___ Records for the task
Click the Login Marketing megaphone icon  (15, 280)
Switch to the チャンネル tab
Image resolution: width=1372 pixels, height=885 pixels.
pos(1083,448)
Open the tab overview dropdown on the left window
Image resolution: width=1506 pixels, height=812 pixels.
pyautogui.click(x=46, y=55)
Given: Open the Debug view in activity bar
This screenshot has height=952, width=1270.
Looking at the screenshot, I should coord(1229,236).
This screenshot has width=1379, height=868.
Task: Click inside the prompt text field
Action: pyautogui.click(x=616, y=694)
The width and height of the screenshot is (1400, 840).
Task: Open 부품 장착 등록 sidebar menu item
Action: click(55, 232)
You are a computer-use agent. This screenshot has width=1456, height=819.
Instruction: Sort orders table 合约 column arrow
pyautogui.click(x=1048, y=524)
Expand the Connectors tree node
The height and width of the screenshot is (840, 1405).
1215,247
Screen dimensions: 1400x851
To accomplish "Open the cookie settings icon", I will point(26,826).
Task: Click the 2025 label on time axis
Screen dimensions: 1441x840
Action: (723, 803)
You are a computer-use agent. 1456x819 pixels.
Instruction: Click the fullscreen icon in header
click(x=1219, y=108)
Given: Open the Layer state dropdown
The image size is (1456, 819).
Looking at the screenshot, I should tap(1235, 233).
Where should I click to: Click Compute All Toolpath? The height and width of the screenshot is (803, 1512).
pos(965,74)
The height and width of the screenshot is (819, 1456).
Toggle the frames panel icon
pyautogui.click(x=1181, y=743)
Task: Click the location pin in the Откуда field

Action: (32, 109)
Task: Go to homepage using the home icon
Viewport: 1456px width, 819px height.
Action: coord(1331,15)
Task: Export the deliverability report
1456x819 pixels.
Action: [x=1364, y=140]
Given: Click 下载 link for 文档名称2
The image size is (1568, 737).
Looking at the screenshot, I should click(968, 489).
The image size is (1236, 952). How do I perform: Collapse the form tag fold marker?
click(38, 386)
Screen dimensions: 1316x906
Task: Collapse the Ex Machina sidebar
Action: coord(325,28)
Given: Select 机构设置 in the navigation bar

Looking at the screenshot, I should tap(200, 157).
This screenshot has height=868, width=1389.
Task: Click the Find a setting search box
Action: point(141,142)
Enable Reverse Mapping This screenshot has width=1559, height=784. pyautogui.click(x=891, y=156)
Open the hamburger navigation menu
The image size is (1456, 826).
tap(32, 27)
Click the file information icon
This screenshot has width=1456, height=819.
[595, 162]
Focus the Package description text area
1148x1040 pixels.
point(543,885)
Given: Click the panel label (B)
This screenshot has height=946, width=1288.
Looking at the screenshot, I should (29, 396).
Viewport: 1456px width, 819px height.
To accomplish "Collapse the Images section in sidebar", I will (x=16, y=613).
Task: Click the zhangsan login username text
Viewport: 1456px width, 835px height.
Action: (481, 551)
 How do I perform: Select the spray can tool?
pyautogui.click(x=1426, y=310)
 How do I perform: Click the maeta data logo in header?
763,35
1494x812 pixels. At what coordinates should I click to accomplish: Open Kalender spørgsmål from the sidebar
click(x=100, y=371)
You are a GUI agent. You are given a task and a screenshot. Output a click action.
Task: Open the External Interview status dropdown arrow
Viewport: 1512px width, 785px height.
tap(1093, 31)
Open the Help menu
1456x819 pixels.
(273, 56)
______
> **Work instructions**: Return the whole of the data, character for character.

> **Answer box**:
Click the Login Marketing megaphone icon  (15, 280)
Switch to the チャンネル tab
Image resolution: width=1372 pixels, height=885 pixels.
pos(1083,448)
Open the tab overview dropdown on the left window
Image resolution: width=1506 pixels, height=812 pixels.
pyautogui.click(x=46, y=55)
Given: Open the Debug view in activity bar
This screenshot has height=952, width=1270.
Looking at the screenshot, I should coord(1229,236).
This screenshot has width=1379, height=868.
Task: Click inside the prompt text field
Action: pyautogui.click(x=616, y=694)
The width and height of the screenshot is (1400, 840).
Task: Open 부품 장착 등록 sidebar menu item
Action: click(55, 232)
You are a computer-use agent. This screenshot has width=1456, height=819.
Instruction: Sort orders table 合约 column arrow
pyautogui.click(x=1048, y=524)
Expand the Connectors tree node
The height and width of the screenshot is (840, 1405).
1215,247
Screen dimensions: 1400x851
To accomplish "Open the cookie settings icon", I will point(26,826).
Task: Click the 2025 label on time axis
Screen dimensions: 1441x840
Action: (723, 803)
You are a computer-use agent. 1456x819 pixels.
Instruction: Click the fullscreen icon in header
click(x=1219, y=108)
Given: Open the Layer state dropdown
The image size is (1456, 819).
Looking at the screenshot, I should tap(1235, 233).
Where should I click to: Click Compute All Toolpath? The height and width of the screenshot is (803, 1512).
pos(965,74)
The height and width of the screenshot is (819, 1456).
Toggle the frames panel icon
pyautogui.click(x=1181, y=743)
Task: Click the location pin in the Откуда field

Action: (32, 109)
Task: Go to homepage using the home icon
Viewport: 1456px width, 819px height.
Action: coord(1331,15)
Task: Export the deliverability report
1456x819 pixels.
Action: [x=1364, y=140]
Given: Click 下载 link for 文档名称2
The image size is (1568, 737).
Looking at the screenshot, I should click(968, 489).
The image size is (1236, 952). How do I perform: Collapse the form tag fold marker?
click(38, 386)
Screen dimensions: 1316x906
Task: Collapse the Ex Machina sidebar
Action: coord(325,28)
Given: Select 机构设置 in the navigation bar

Looking at the screenshot, I should tap(200, 157).
This screenshot has height=868, width=1389.
Task: Click the Find a setting search box
Action: point(141,142)
Enable Reverse Mapping This screenshot has width=1559, height=784. pyautogui.click(x=891, y=156)
Open the hamburger navigation menu
The image size is (1456, 826).
tap(32, 27)
Click the file information icon
This screenshot has width=1456, height=819.
[595, 162]
Focus the Package description text area
1148x1040 pixels.
point(543,885)
Given: Click the panel label (B)
This screenshot has height=946, width=1288.
Looking at the screenshot, I should (29, 396).
Viewport: 1456px width, 819px height.
To accomplish "Collapse the Images section in sidebar", I will (x=16, y=613).
Task: Click the zhangsan login username text
Viewport: 1456px width, 835px height.
Action: (481, 551)
 How do I perform: Select the spray can tool?
pyautogui.click(x=1426, y=310)
 How do I perform: Click the maeta data logo in header?
763,35
1494x812 pixels. At what coordinates should I click to accomplish: Open Kalender spørgsmål from the sidebar
click(x=100, y=371)
You are a GUI agent. You are given a task and a screenshot. Output a click action.
Task: Open the External Interview status dropdown arrow
Viewport: 1512px width, 785px height.
tap(1093, 31)
Open the Help menu
1456x819 pixels.
(273, 56)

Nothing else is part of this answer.